Diagram showing how the composite map \(VU\) is a rotation. What is the

operation \(VU\)? It's a composition of two reflections and hence it's a

rotation. To understand exactly what's rotating where, let's write

\(|\xi'\rangle\) for the projection of \(|\xi\rangle\) to the subspace

spanned by black vectors (normalising \(|\xi'\rangle\) to have norm 1)

and restrict attention to the 2-dimensional subspace spanned by

\(|\xi'\rangle\) and the vector \(|mW\rangle\), corresponding to the

unique white vector in our dataset (remember I told you a long time

ago that \(m\) is the identification number of the unique white object!).

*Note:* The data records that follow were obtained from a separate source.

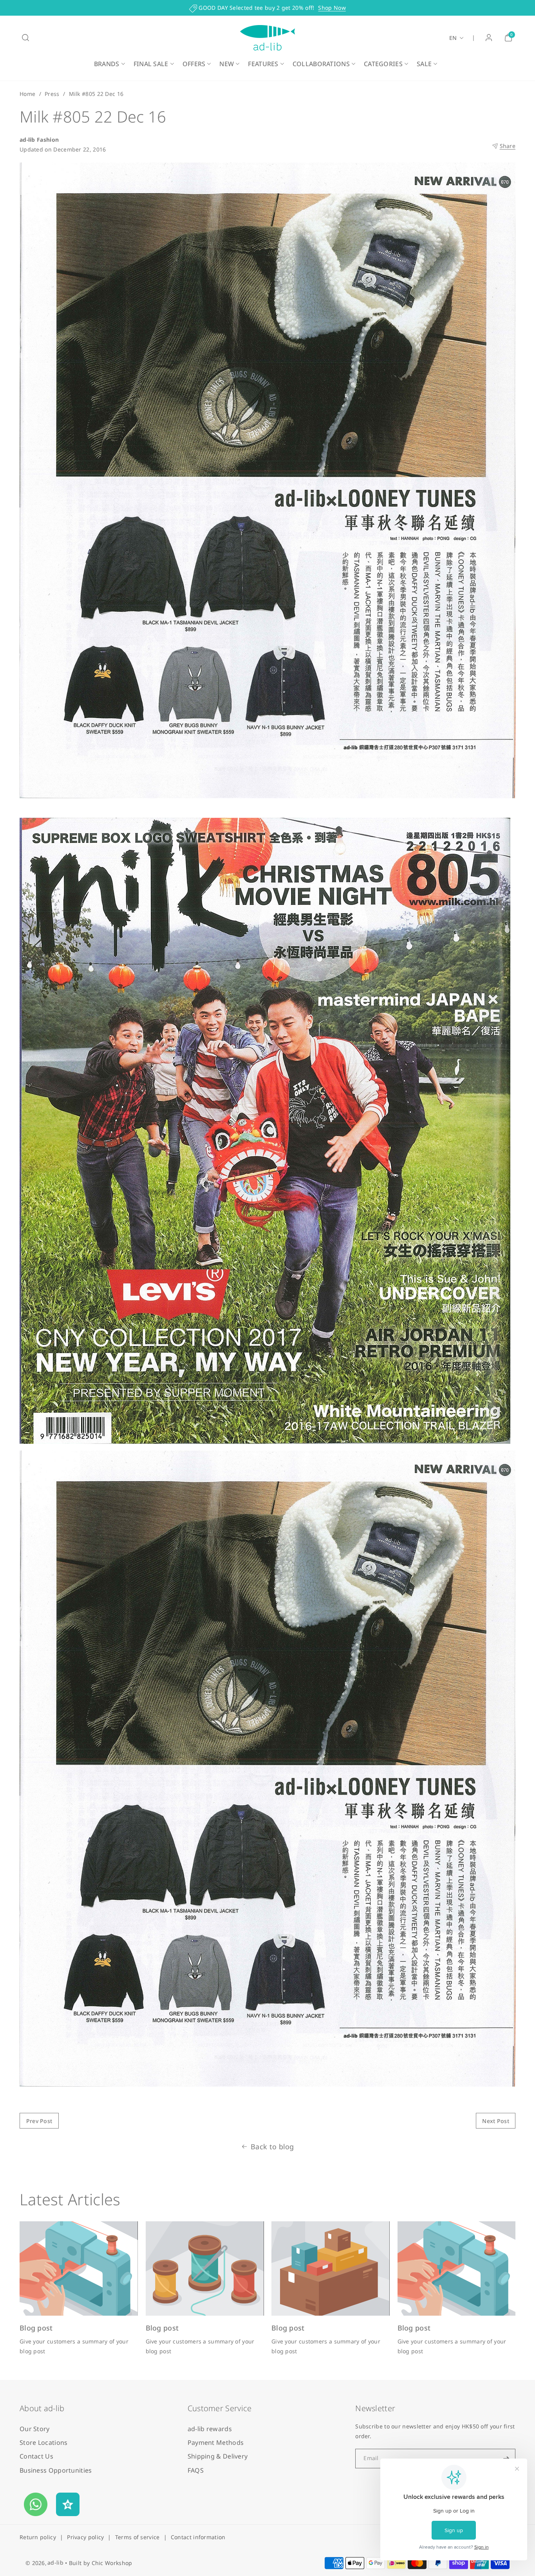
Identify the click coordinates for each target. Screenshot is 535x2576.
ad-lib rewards (210, 2428)
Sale (424, 64)
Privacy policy (85, 2537)
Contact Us (36, 2456)
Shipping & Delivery (218, 2456)
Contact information (198, 2537)
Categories (383, 64)
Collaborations (321, 64)
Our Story (35, 2428)
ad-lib (55, 2562)
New (226, 64)
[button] (25, 37)
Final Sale (151, 64)
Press (52, 93)
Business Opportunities (56, 2470)
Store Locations (44, 2442)
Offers (194, 64)
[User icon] (488, 37)
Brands (106, 64)
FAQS (196, 2470)
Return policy (38, 2537)
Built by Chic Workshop (100, 2563)
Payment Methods (216, 2442)
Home (27, 93)
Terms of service (137, 2537)
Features (263, 64)
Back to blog (272, 2146)
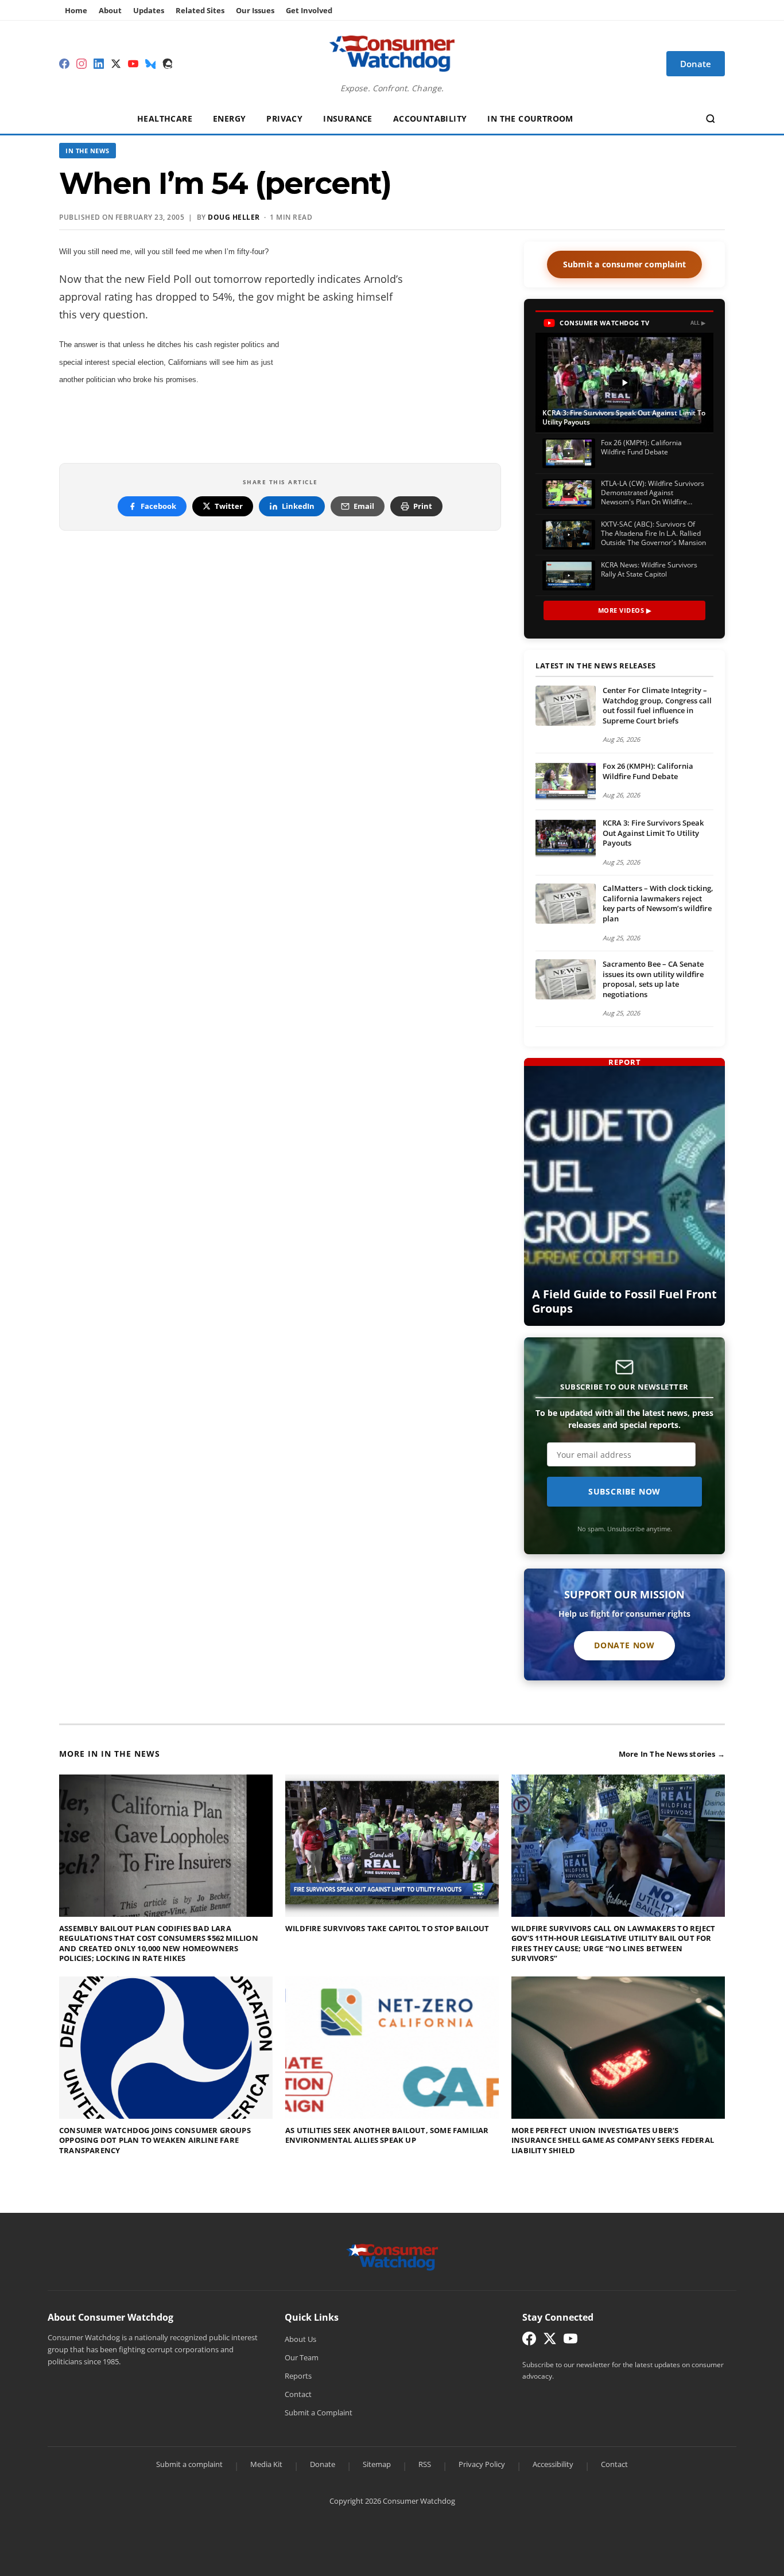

Now \(|\xi\rangle\) is a linear combination of \(|\xi'\rangle\) and

\(|mW\rangle\) by construction, say

\[|\xi\rangle=\cos\phi|\xi'\rangle+\sin\phi|mW\rangle\] Moreover, we

know that the coefficient of \(|mW\rangle\) in \(|\xi\rangle\) is

\(1/\sqrt{N}\), so \[\sin(\phi)=1/\sqrt{N}.\] The two reflections \(U\)

and \(V\) preserve the 2-dimensional subspace spanned by \(|\xi'\rangle\)

and the vector \(|mW\rangle\). Indeed, reflecting using \(U\) gives

\[U|\xi\rangle=\cos\phi|\xi'\rangle-\sin\phi|mW\rangle\] and the using

\(V\) (exercise, very clear when you draw the picture!) gives

\[VU|\xi\rangle=\cos(\phi+2\phi)|\xi'\rangle+\sin(\phi+2\phi)|mW\rangle\]

In other words, \(VU\) is a rotation by \(2\phi\) towards \(|mW\rangle\). If we

rotate \(R\) times then the \(|mW\rangle\)-component of \((VU)^R|\xi\rangle\) is

\[\sin((2R+1)\phi)\] and (remembering our discussion about

measurement) the square of this quantity \[\sin^2((2R+1)\phi)\] has an

interpretation as the probability that we get the right identification

number for the white object when we measure the identification number

in this state (i.e. after rotation). When \(N\) is large φ is very

small and we can pick \(R\) to make \(\sin^2((2R+1)\phi)\) very close

to 1. Indeed, when \(N\) is enormous, so that

\(\phi\approx\sin\phi=1/\sqrt{N}\) it's clear that we need

\(2R/\sqrt{N}\approx \pi\), i.e. \[R\approx \pi\sqrt{N}/2\mbox{

iterations}.\]

**Note:** we don't want to do any more than this, or else we start

rotating away from \(|mW\rangle\) !